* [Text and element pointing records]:
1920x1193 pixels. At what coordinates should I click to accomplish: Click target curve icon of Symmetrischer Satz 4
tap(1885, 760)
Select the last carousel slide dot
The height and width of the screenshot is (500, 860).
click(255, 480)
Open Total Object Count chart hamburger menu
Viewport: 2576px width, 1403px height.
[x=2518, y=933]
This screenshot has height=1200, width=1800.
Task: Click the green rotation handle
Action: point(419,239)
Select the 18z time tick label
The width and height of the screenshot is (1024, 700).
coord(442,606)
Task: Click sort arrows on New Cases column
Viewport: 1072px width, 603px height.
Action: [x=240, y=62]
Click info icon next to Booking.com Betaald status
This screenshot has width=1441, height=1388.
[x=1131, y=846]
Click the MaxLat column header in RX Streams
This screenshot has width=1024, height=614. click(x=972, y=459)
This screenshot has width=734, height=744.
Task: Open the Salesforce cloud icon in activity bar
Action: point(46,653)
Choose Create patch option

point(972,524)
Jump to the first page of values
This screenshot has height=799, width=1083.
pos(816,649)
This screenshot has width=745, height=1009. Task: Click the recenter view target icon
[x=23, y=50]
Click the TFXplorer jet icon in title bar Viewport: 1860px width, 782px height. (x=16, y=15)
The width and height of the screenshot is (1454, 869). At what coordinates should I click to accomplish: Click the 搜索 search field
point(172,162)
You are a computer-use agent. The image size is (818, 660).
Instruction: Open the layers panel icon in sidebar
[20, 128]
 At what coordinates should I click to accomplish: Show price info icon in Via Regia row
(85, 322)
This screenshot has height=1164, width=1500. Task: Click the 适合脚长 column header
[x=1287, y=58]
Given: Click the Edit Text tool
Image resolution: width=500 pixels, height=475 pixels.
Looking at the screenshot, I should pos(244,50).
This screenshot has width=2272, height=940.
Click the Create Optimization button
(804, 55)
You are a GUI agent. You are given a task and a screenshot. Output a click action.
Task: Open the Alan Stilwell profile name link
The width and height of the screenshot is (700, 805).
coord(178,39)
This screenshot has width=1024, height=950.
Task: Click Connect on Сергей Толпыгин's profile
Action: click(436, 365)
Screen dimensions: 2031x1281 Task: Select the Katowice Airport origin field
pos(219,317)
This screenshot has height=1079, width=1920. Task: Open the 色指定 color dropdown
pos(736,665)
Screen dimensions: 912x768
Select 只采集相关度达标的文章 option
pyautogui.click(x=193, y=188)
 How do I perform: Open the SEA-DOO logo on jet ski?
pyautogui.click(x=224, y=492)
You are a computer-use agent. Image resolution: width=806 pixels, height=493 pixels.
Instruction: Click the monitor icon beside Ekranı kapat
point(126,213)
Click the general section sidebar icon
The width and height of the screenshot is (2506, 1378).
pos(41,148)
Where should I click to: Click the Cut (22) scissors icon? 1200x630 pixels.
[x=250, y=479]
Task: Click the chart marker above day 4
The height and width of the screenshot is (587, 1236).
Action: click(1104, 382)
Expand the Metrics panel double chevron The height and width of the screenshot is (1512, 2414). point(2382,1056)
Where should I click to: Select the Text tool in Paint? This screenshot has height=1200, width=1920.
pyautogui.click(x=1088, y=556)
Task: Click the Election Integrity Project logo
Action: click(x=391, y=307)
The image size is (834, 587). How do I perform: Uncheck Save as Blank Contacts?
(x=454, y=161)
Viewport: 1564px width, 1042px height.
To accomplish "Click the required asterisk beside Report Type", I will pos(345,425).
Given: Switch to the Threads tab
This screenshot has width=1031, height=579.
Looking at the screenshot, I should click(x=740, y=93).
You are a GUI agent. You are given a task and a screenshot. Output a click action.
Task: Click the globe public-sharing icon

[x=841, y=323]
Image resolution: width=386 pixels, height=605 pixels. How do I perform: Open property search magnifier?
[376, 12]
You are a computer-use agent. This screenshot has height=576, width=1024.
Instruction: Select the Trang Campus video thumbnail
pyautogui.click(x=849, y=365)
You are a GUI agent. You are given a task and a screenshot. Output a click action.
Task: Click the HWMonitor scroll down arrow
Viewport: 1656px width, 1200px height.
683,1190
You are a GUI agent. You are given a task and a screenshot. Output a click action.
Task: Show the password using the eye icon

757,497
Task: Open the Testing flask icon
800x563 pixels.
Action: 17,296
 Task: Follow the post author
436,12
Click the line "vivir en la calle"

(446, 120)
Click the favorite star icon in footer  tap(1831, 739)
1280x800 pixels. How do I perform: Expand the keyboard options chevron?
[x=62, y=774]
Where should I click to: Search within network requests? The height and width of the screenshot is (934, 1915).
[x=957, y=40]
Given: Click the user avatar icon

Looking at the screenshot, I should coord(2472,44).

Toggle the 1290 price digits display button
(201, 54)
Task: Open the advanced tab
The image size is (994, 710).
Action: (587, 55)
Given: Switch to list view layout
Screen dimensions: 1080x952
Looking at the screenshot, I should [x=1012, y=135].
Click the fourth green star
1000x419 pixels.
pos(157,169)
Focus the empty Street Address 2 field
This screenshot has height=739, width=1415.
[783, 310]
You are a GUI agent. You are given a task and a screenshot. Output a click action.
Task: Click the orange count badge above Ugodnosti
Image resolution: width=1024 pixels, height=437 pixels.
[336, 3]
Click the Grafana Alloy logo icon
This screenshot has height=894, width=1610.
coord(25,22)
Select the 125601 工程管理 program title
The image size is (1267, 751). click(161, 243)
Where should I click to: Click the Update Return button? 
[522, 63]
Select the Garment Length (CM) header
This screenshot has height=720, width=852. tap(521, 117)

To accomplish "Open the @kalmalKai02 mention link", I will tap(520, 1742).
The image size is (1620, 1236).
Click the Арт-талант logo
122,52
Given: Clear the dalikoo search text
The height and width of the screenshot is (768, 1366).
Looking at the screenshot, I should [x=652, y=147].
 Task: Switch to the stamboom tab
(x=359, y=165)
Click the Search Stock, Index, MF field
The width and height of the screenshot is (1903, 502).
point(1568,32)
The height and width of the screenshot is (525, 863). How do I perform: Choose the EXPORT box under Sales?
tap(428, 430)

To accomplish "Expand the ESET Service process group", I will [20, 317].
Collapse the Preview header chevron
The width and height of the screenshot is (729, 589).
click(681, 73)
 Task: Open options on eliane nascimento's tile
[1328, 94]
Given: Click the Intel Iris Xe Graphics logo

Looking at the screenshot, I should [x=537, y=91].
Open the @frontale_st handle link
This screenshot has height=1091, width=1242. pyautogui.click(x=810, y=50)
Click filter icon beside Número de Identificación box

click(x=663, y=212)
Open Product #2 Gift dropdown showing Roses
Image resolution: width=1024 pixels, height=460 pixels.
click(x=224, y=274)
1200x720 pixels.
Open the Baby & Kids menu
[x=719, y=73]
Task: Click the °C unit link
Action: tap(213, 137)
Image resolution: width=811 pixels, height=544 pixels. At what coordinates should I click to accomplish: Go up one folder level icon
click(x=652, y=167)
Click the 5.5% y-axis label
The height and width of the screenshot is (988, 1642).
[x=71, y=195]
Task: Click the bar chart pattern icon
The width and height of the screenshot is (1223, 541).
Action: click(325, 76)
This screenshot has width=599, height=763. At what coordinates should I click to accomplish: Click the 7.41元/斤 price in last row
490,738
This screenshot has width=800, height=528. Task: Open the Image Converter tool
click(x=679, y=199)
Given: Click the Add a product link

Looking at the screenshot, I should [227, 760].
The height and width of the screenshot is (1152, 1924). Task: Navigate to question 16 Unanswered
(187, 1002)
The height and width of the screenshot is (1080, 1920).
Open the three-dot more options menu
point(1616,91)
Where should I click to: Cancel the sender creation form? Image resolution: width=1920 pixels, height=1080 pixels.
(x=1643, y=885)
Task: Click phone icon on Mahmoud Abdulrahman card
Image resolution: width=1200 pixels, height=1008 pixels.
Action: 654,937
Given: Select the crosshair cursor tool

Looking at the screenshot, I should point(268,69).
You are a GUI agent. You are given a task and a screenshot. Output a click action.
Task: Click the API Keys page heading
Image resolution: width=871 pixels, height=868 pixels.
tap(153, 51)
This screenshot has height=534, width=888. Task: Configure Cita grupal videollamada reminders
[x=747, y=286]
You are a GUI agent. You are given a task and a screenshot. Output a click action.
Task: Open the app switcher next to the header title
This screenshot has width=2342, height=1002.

* [Stated problem]:
Can you rewrite everything from the line containing "Where should I click to: Click the Cut" down to the line containing "[x=957, y=40]", with "Threads tab" changed to "Messages tab" and nothing else altered?

* [Task solution]:
Where should I click to: Click the Cut (22) scissors icon? 1200x630 pixels.
[x=250, y=479]
Task: Click the chart marker above day 4
The height and width of the screenshot is (587, 1236).
Action: click(1104, 382)
Expand the Metrics panel double chevron The height and width of the screenshot is (1512, 2414). point(2382,1056)
Where should I click to: Select the Text tool in Paint? This screenshot has height=1200, width=1920.
pyautogui.click(x=1088, y=556)
Task: Click the Election Integrity Project logo
Action: click(x=391, y=307)
The image size is (834, 587). How do I perform: Uncheck Save as Blank Contacts?
(x=454, y=161)
Viewport: 1564px width, 1042px height.
To accomplish "Click the required asterisk beside Report Type", I will pos(345,425).
Given: Switch to the Messages tab
This screenshot has width=1031, height=579.
Looking at the screenshot, I should click(x=740, y=93).
You are a GUI agent. You are given a task and a screenshot. Output a click action.
Task: Click the globe public-sharing icon

[x=841, y=323]
Image resolution: width=386 pixels, height=605 pixels. How do I perform: Open property search magnifier?
[376, 12]
You are a computer-use agent. This screenshot has height=576, width=1024.
Instruction: Select the Trang Campus video thumbnail
pyautogui.click(x=849, y=365)
You are a GUI agent. You are given a task and a screenshot. Output a click action.
Task: Click the HWMonitor scroll down arrow
Viewport: 1656px width, 1200px height.
683,1190
You are a GUI agent. You are given a task and a screenshot. Output a click action.
Task: Show the password using the eye icon

757,497
Task: Open the Testing flask icon
800x563 pixels.
Action: 17,296
 Task: Follow the post author
436,12
Click the line "vivir en la calle"

(446, 120)
Click the favorite star icon in footer  tap(1831, 739)
1280x800 pixels. How do I perform: Expand the keyboard options chevron?
[x=62, y=774]
Where should I click to: Search within network requests? The height and width of the screenshot is (934, 1915).
[x=957, y=40]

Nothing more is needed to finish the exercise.